To date LEIs ,or CICIs (Commodity Futures Trading Commission Interim Compliant Identifiers) as the interim LEIs are now known, have garnered most of the attention, for good reason. The LEI initiative is global, an attempt to assign a single 20-digit code to identify every participant in a securities transaction around the world.
In the United States, the Depository Trust and Clearing Corporation, a nonprofit post-trade processing utility, and CME Group, a for-profit operator of derivatives marketplaces and clearing services, have been vying to take on the processing and storage of CICIs, which eventually will turn into LEIs. Both have established Swaps Data Repositories (SDRs) as has CME rival, the Intercontinental Exchange.
“This is about dominance in a potentially lucrative data market,” says Tom Riesack, a managing principal partner with industry consultancy Capco.
But just how many identifiers will actually get created – and will LEIs really become universal?
Regulators in the U.S. and Europe agree that LEIs are much needed. Notes Riesack, “LEIs will provide complete and consolidated information about the entire firm’s (swap) positions, rather than the narrowly focused silos of mismatched data. A seamless integration between trading, risk, settlement and accounting will become reality.”
OK, but what about that floodtide of other regulatory-backed identifiers the CFTC is promoting. “ It is in the confusion of hasty regulations (make the public feel good that we are taking control) that unintended consequences around swaps regulation arises,” says Allan D. Grody, president of Financial Intergroup, which has proposed an approach to the legal identifiers that has guided the work of the Financial Stability Board, which has been charged to come up with an international standard. “Those of us who are informed have been saying this for years when we sat on pre-regulation task forces and panels and into the present,’’ Grody said, this week.
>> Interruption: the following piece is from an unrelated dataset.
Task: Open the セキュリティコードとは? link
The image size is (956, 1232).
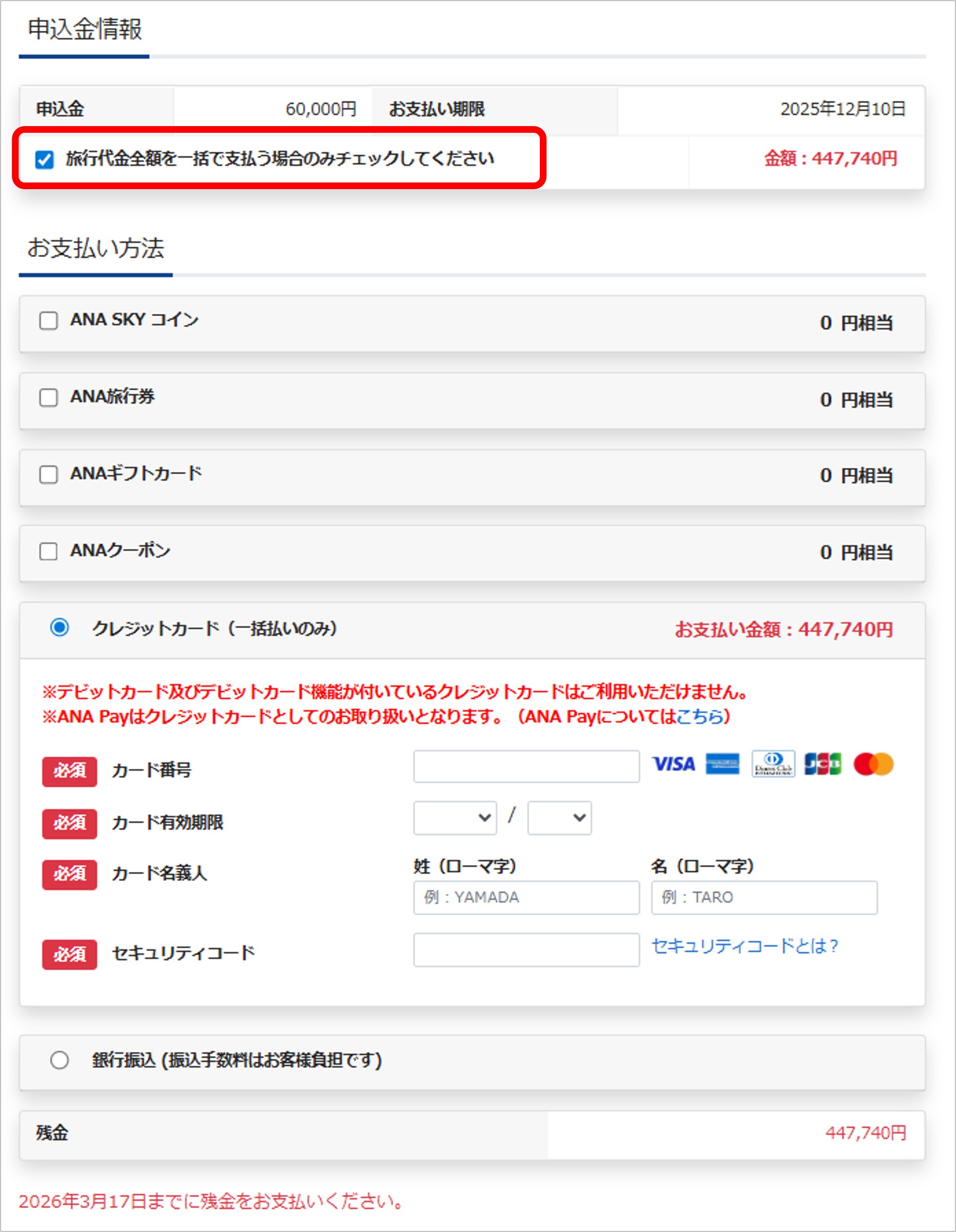Action: (x=744, y=946)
For example, Grody asks, “ Does the originator of a transaction get identified with USIs? No, the originator gets a (derivative clearing organization’ss internal counterparty number, a (National Futures Association) ID if they come with that, or a CICI if they present that. The rest of the USI is a transaction identifier, unique to the swap, not the swap business entity that was the transactor.”
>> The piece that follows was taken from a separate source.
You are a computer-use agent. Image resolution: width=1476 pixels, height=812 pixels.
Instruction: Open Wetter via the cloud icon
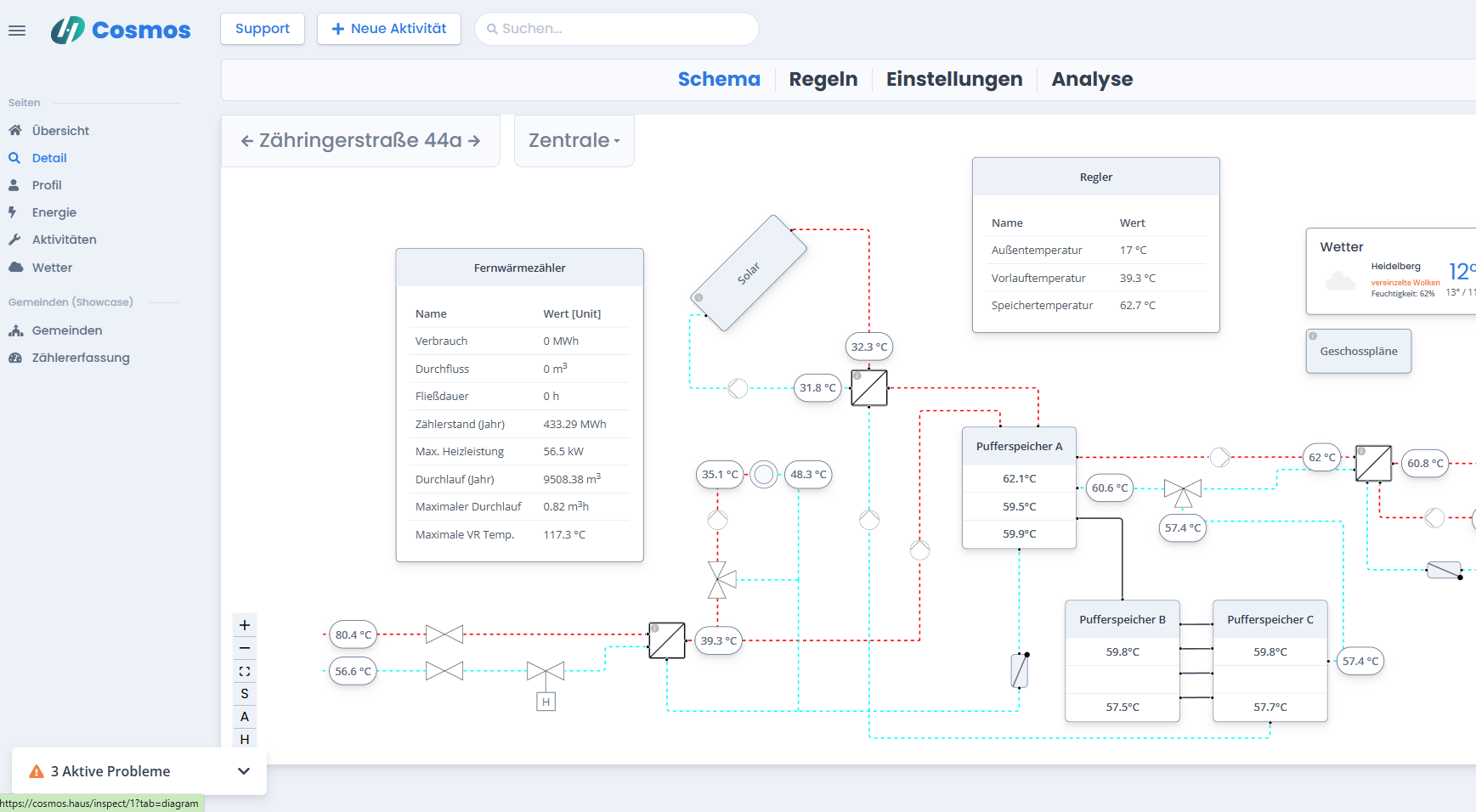15,267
In other words, USIs are employing what’s called the “name space” method. Under this method, the first characters of each USI will consist of a unique code that identifies the registered entity creating the USI, given to the registered entity by the Commission during the registration process. That differs from other identifiers and the confusion doesn’t just apply to USIs and the like. For example, the Intercontinental Exchange, an operator of global regulated futures exchanges, clearing houses and over-the-counter (OTC) markets, announced that the CFTC provisionally approved ICE Trade Vault as a swap data repository (SDR) for the commodity and energy, interest rate swaps, credit default swaps (CDS) and foreign exchange (FX) asset classes.